Ik begin me trouwens af te
vragen hoe het is toegegaan op die avond waar Komrij werd gekozen tot de
dichter des vaderlands. Ging het uiteindelijk niet tussen hem en Kopland? Wat
is zo'n verkiezing waard als je tenslotte overblijft met iemand wiens werk je
beschouwt als dat van een amateur. Had Komrij die eer wel moeten aanvaarden?
Wat is de Nobelprijs voor de Economie waard als de jury tot op het laatst heeft
getwijfeld tussen jou en Pim Fortuyn. Ik noem maar wat.

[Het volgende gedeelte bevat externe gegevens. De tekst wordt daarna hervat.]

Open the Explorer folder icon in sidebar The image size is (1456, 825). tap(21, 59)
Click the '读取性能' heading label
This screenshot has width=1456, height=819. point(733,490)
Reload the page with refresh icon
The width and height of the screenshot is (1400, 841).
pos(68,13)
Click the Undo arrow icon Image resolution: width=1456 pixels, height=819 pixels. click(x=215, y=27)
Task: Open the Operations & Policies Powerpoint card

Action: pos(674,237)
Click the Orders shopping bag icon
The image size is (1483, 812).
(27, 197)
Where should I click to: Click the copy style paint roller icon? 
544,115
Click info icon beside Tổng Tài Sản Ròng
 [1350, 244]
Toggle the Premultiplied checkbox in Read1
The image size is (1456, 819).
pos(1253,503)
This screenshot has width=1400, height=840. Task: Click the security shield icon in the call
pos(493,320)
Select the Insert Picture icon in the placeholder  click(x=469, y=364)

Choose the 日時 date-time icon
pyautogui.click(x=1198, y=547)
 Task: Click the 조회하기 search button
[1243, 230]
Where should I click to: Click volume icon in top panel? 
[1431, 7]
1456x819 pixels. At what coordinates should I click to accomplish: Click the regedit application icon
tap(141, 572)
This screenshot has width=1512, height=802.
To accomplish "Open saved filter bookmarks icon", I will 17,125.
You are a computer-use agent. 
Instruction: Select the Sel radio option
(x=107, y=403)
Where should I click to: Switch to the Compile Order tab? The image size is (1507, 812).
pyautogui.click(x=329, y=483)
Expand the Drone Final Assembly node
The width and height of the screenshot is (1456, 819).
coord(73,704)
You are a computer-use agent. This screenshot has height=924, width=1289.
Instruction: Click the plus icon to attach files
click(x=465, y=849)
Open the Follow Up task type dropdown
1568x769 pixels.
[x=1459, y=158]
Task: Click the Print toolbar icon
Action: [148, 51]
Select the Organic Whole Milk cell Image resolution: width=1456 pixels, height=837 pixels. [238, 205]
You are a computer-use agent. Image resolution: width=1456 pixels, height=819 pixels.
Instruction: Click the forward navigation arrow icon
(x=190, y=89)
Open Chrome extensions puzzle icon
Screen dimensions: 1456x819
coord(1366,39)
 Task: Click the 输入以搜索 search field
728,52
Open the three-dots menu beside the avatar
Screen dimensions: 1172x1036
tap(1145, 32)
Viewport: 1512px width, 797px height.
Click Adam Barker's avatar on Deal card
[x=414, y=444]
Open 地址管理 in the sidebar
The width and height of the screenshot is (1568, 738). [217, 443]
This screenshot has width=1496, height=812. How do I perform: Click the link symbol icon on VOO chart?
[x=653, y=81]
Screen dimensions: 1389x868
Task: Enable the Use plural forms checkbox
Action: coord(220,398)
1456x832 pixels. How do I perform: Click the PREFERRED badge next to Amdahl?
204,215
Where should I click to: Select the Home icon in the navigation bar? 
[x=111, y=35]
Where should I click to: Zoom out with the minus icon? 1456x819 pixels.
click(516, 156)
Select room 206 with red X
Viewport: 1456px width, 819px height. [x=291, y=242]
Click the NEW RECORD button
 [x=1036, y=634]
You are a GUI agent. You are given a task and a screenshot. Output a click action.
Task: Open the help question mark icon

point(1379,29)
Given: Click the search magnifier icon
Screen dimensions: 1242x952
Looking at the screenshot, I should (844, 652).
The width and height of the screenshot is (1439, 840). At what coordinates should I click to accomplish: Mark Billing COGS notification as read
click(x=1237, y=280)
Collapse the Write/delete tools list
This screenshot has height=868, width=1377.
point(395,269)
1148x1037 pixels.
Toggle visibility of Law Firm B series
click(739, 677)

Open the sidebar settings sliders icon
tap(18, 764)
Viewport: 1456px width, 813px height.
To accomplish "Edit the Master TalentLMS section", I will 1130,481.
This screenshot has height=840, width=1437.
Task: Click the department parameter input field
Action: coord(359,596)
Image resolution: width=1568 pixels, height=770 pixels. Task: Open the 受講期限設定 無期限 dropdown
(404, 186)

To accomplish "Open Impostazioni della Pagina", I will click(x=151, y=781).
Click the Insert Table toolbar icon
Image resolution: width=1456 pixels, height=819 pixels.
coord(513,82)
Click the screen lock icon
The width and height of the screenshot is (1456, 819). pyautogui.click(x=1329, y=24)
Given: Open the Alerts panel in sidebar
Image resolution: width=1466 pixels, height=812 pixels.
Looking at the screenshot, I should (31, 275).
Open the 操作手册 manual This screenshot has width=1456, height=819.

Maar het meest opmerkelijke van
de bundel Erg! is natuurlijk het stuk Zoete lieve Gerritje dat
Komrij tegen zichzelf heeft geschreven. Ik begrijp dat dit stuk nodig was om de
maskerade overeind te houden en ik begrijp ook dat er in feite niets zo
bevrijdend is als het schrijven van een stuk tegen jezelf. Er is niets mooier
dan je zelf te fileren en in te pekelen, zeker als je weet dat je je vijanden
daarmee een fopspeen in handen geeft, omdat het over een tijdje toch wel
uitkomt.
"Sinds de melige stukjes
van Gerrit Komrij", zo begint Komrij zijn stuk over Komrij, "in de
krant zo veel aandacht trokken, God mag weten waarom, is hij zich gaan
verbeelden dat hij alles kan". Een criticus mag zich vermommen, hij mag
vanuit een geblindeerde trein zijn tegenstanders neermaaien, hij mag zich laten
leiden door rancune en leedvermaak, maar mag hij ook liegen? Hoe eerlijk moet
je zijn in een kritiek over je eigen werk? Demompere kraakt Komrij's roman
Dubbelster. Afgeraffeld, slappe zak, bijt nooit écht, dat soort
kwalificaties kom je erin tegen. "Wie naar buiten scherp doet en van
binnen half-zacht is komt uit op de schel klinkende middelmaat. Van alle
maskers die Komrij probeert op te zetten staat de boeventronie hem het
schijnheiligst", schrijft Demompere.
Ik concludeer hieruit dat
Komrij volkomen eerlijk is en ik had ook eigenlijk niets anders verwacht.